Post by account_disabled on Feb 25, 2024 5:21:58 GMT
We hear about it every day but what is artificial intelligence really? Jordi Iparraguirre, Innovation Manager at EURid , shared with us his opinions on the limits and vulnerabilities related to artificial neural networks to also show the other side of the coin of technological evolution. Content index: Artificial intelligence is now part of our everyday life, we all talk about it. But what really is artificial intelligence? We always talk about the advantages linked to artificial neural networks, but what are the main limitations and how are they addressed? We are witnessing an increasing use of AI and intelligent systems applied to different fields. How do attackers exploit vulnerabilities and weaknesses? Are there any notable examples to share? How is artificial intelligence applied in EURid? Artificial intelligence is now part of our everyday life, we all talk about it.

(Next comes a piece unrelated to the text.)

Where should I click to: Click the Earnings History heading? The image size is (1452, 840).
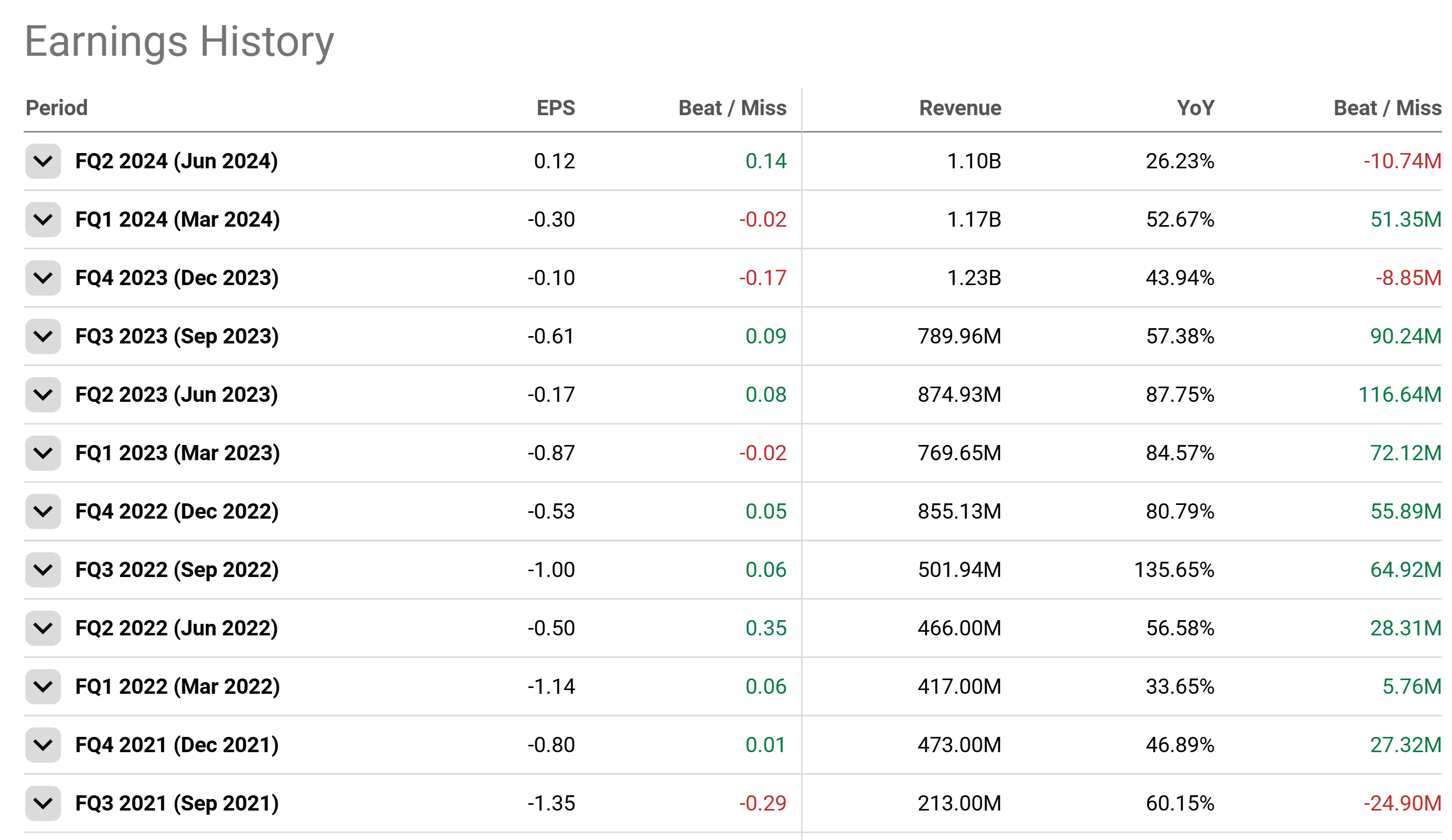point(179,42)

But what really is artificial intelligence? Artificial intelligence (AI) is the ability Chinese Student Phone Number List of a machine to exhibit human-like capabilities such as reasoning, learning, planning, and creativity. For example, image and text recognition, grouping elements into classes, speech recognition, identifying complex patterns based on thousands of parameters, etc. The programming model used in artificial intelligence systems is different from that used in traditional systems. In traditional systems you take an input, write a set of sequential rules to process that input, and get an output. For example, to calculate the VAT for a specific product, you enter the price of the product as an input, multiply that value by the tax to be applied (%), and obtain the amount of tax (€) to be applied to that specific product. By entering a different price, we will obtain the tax to be applied to a different product.
Artificial intelligence techniques, however, work differently. Initially the system is "trained" by entering both the input data and the desired output. For example, the system is shown images and taught that these images show apples, other images show oranges, and so on. The AI system is then asked to develop, on its own, a set of rules that allow it to correctly classify a new image. However, if the machine is shown a type of fruit different from that shown to the system initially, or a fruit already inserted into the machine but in a context or with characteristics different from those shown during the "training" phase of the machine (for example an apple blue, instead of green), the system may not be able to classify it.

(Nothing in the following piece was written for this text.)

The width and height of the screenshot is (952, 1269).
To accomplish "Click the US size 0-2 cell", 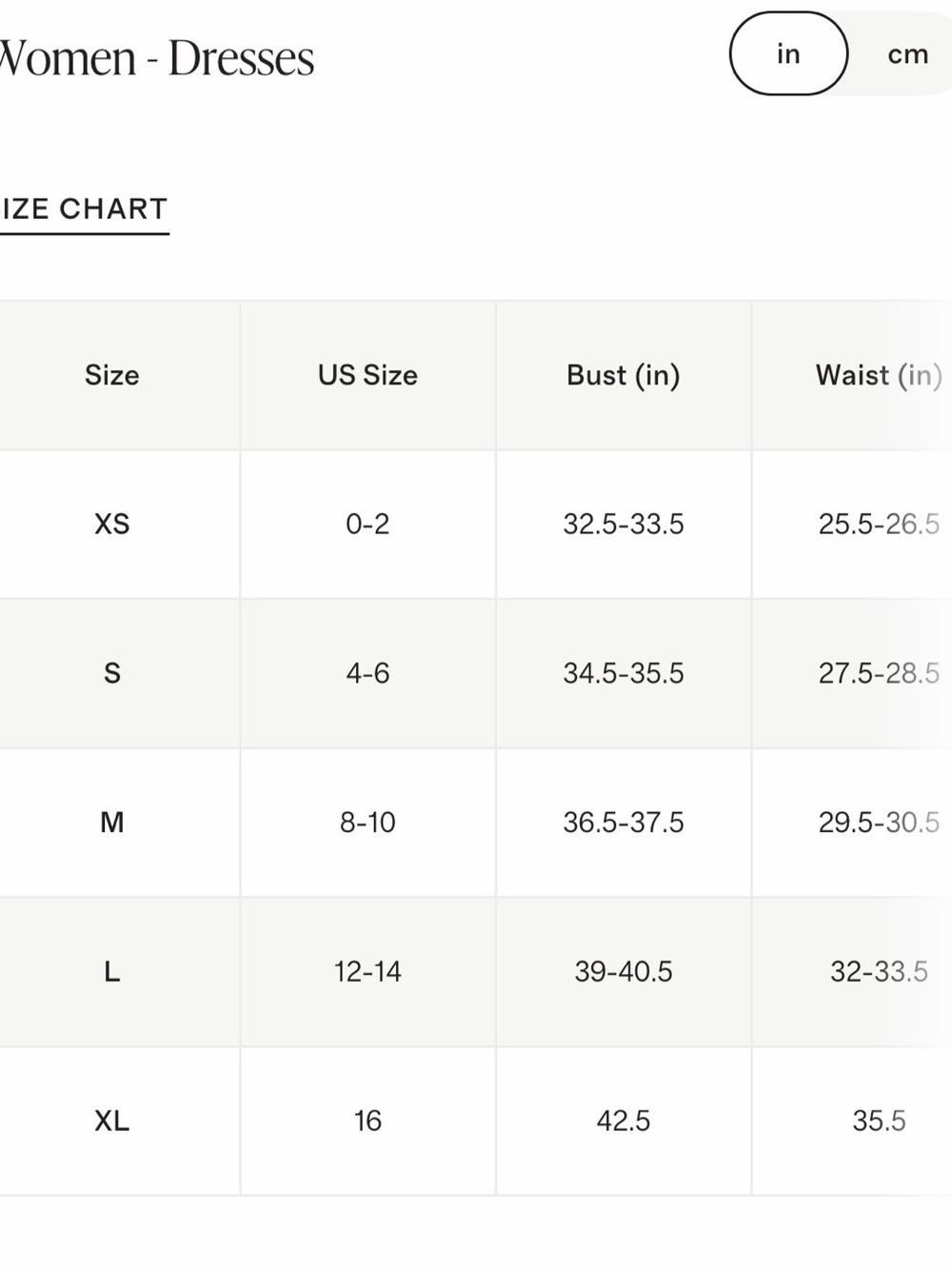I will pos(367,524).
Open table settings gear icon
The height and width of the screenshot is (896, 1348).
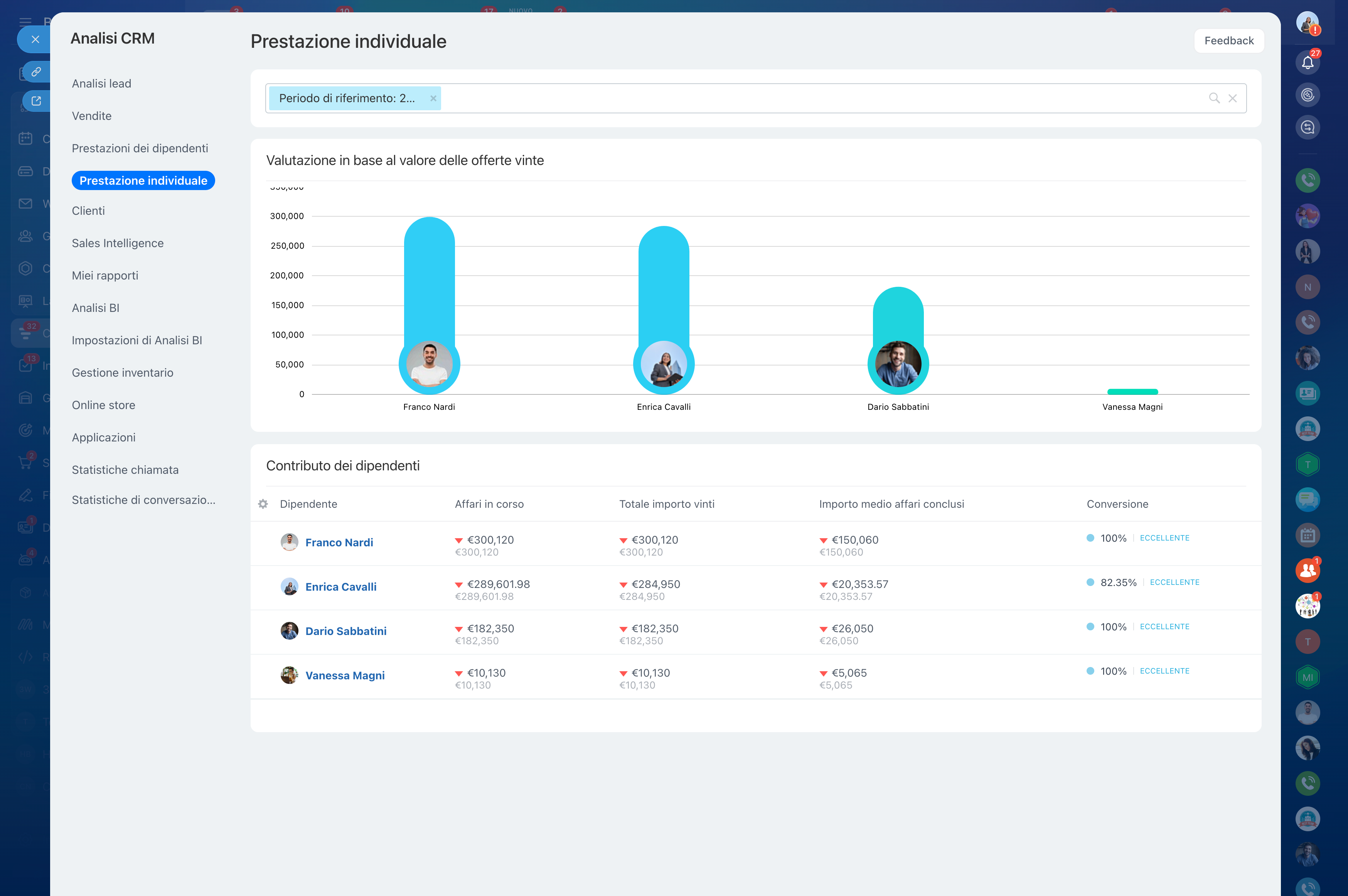(263, 504)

But what really is artificial intelligence? Artificial intelligence (AI) is the ability Chinese Student Phone Number List of a machine to exhibit human-like capabilities such as reasoning, learning, planning, and creativity. For example, image and text recognition, grouping elements into classes, speech recognition, identifying complex patterns based on thousands of parameters, etc. The programming model used in artificial intelligence systems is different from that used in traditional systems. In traditional systems you take an input, write a set of sequential rules to process that input, and get an output. For example, to calculate the VAT for a specific product, you enter the price of the product as an input, multiply that value by the tax to be applied (%), and obtain the amount of tax (€) to be applied to that specific product. By entering a different price, we will obtain the tax to be applied to a different product.

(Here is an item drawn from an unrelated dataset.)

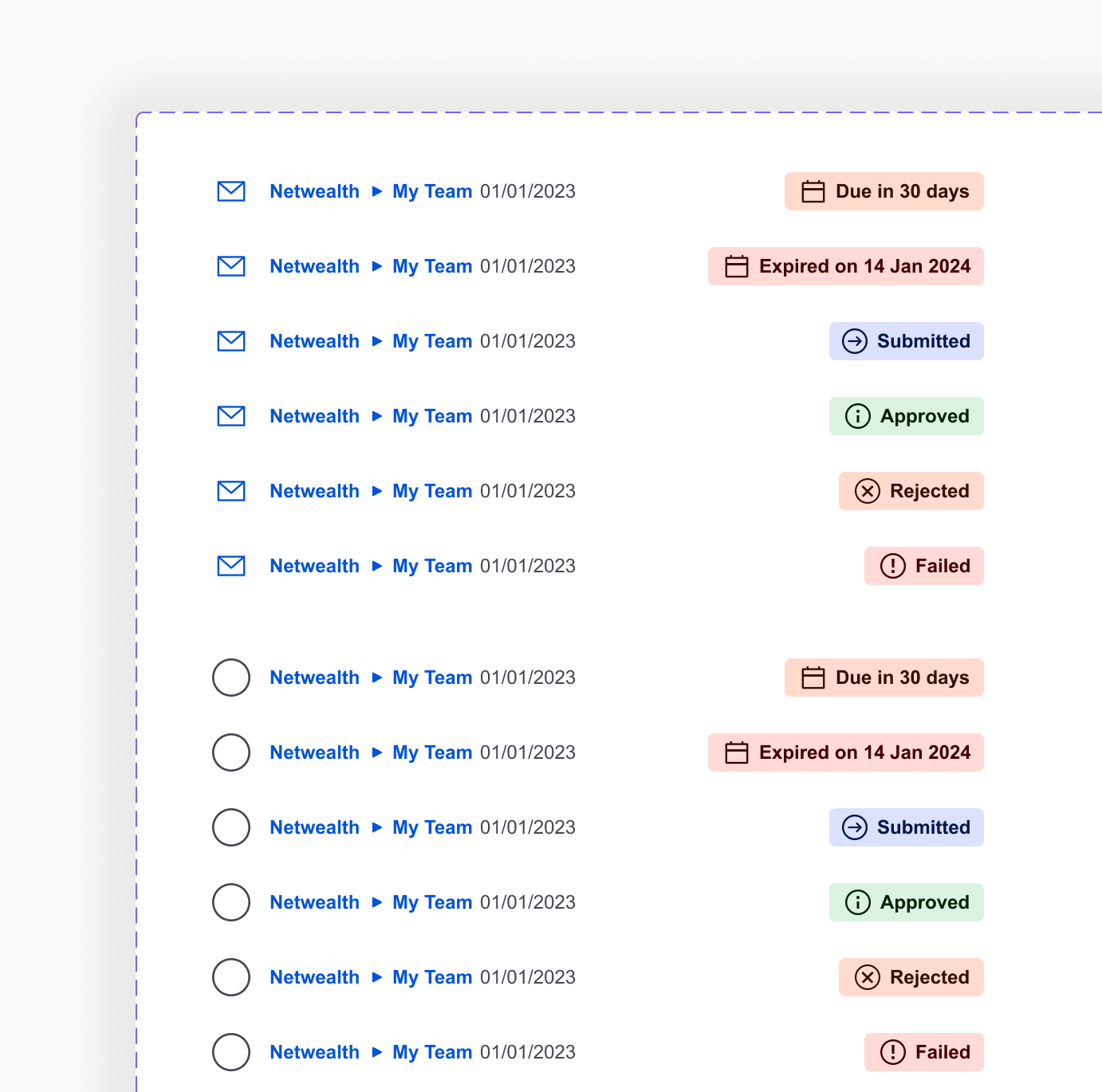The image size is (1102, 1092).
Task: Click the info icon in the radio row's Approved badge
Action: coord(857,902)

Artificial intelligence techniques, however, work differently. Initially the system is "trained" by entering both the input data and the desired output. For example, the system is shown images and taught that these images show apples, other images show oranges, and so on. The AI system is then asked to develop, on its own, a set of rules that allow it to correctly classify a new image. However, if the machine is shown a type of fruit different from that shown to the system initially, or a fruit already inserted into the machine but in a context or with characteristics different from those shown during the "training" phase of the machine (for example an apple blue, instead of green), the system may not be able to classify it.